Tip: call the motions clerk before you schedule a hearing on your
motion. If eligible, use the uncontested motions session. You could
save time and money.
A Few of Our Favorite Things
Quotes and Observations
“Watch how your date treats the waitress on your first date because
that's the way he'll treat you in three months.” Advice from a mother
to her college daughter.
“Not every day in court is a good day. Some days are just plain awful.”
Senior partner to a young associate.
Reviews
If you are a mediator or a client of a mediator, take a look at “Mediating
Divorce: a Step-by-Step Manual” by Marilyn S. McKnight and Stephen K.
Erickson, published by Jossey-Bass in 1999. The authors, a social worker
and an attorney, provide a wealth of information about mediation, the
psychological aspects of dating, marriage and divorce, and some excellent
forms that are also helpful for negotiating and litigating your case.
Charlotte Ford, socialite and manners maven just published a new book
with Jacqueline Demontravel on “21st Century Etiquette: Charlotte Ford's
Guide to Manners for the Modern Age” (The Lyons Press, Dec. 2001). Ford
includes down-to-earth advice on how to announce your divorce, dating
after separation, and planning a remarriage. While some amazon.com reviewers
fault her for some of her advice as too upper crust - like not wearing
spike heels on a friend's yacht - her observations on divorce American
style are right on target.
We have something for children called “The Divorce Helpbook for Kids”
by Cynthia MacGregor (Impact Publishers, Inc., 2001).

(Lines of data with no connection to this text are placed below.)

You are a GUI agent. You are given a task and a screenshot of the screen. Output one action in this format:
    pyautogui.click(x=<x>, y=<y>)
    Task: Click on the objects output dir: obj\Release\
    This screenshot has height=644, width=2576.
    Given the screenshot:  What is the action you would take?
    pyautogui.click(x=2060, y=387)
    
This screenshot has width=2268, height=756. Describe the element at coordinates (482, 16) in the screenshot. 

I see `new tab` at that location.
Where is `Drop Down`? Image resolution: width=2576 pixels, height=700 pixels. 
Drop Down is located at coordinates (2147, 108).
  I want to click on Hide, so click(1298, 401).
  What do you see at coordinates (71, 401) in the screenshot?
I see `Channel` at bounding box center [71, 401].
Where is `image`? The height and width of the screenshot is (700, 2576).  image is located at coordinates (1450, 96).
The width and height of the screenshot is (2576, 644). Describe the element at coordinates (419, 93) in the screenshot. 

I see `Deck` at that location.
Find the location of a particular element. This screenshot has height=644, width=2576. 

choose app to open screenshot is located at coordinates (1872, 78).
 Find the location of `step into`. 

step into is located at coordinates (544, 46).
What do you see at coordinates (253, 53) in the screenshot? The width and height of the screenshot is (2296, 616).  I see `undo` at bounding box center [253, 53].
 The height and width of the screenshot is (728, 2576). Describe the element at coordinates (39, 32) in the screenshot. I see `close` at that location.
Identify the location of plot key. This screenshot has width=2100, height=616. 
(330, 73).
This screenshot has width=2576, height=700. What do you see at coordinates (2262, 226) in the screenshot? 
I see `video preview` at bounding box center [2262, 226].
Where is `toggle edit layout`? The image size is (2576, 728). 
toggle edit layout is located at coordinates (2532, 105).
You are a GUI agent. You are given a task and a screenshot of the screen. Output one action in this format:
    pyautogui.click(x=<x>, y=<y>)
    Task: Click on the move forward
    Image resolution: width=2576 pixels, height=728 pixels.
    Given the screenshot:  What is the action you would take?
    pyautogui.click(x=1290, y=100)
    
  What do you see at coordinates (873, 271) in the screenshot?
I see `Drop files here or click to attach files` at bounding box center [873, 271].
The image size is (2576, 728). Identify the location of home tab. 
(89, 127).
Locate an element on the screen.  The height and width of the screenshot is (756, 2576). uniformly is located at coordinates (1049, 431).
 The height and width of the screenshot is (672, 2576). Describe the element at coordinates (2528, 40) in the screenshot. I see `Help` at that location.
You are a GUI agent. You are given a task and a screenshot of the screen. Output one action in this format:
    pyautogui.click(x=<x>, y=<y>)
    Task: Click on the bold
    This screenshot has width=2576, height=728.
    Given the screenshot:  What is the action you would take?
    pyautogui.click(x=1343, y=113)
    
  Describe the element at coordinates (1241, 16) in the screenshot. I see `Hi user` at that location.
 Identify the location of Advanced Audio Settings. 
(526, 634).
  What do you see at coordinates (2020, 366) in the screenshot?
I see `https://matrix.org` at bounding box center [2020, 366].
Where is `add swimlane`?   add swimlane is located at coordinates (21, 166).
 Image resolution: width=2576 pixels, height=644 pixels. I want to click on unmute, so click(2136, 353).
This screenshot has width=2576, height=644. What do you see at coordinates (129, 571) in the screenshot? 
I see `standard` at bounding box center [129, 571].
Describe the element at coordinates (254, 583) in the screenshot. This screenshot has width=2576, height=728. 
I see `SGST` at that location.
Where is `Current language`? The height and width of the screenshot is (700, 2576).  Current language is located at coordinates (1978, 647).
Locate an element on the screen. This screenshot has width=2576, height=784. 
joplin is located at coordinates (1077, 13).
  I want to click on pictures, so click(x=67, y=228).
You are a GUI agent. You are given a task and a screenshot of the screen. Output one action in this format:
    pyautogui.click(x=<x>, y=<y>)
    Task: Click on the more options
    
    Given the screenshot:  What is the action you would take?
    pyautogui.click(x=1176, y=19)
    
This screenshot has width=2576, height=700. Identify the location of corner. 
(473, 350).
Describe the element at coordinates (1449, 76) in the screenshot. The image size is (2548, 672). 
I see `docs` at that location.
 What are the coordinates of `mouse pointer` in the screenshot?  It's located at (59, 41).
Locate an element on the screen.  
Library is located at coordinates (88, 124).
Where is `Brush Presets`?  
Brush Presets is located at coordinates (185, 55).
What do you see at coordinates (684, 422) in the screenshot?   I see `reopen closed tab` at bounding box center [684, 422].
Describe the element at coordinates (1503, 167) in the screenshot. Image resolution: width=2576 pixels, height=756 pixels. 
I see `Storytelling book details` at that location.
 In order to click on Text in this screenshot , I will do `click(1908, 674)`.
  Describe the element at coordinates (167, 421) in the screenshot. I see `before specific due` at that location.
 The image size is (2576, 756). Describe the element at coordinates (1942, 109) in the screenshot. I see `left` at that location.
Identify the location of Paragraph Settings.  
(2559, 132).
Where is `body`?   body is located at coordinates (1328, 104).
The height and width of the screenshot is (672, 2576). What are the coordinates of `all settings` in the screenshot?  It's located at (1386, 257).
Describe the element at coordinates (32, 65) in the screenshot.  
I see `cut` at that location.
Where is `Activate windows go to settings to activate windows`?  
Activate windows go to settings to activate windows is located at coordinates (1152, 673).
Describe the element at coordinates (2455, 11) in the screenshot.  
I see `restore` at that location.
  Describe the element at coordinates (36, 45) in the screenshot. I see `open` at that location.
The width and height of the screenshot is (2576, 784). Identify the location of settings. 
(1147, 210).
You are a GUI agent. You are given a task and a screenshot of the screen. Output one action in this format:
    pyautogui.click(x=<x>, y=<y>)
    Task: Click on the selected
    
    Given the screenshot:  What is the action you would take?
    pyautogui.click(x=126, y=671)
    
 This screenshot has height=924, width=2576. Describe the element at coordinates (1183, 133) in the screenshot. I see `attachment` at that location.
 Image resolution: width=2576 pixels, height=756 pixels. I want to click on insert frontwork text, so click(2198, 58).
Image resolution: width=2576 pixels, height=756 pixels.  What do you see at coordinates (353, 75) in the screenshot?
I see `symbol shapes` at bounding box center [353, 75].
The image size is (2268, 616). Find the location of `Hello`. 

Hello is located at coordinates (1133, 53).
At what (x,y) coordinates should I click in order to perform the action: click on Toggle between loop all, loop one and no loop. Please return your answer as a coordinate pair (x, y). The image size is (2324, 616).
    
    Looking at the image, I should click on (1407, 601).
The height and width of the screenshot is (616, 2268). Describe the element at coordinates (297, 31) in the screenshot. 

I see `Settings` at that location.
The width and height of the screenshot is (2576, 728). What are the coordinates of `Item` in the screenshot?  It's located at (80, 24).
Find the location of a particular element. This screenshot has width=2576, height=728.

If you know a
child ten years or older going through a divorce, the child might appreciate
a copy of MacGregor's book, although the advice is a too simplistic
to be helpful at times like “Divorce is a very upsetting thing…but you
will get through it”, the last sentence in her chapter on “A
Lot of Questions about Divorce…with Answers.”
Her advice on visitation is more practical and probably more useful
when she tells kids to make visitation easier by bringing toys, games
and books from home, make a list of things that happen to you between
visits, and invite a friend to come on visitation. MacGregor's advice
may offend some noncustodial parents because it makes it sound like
visitation is unpleasant in the first place, but in newly separated
cases, her suggestions could cut down on a child's pain and suffering.
Parents should also heed the advice.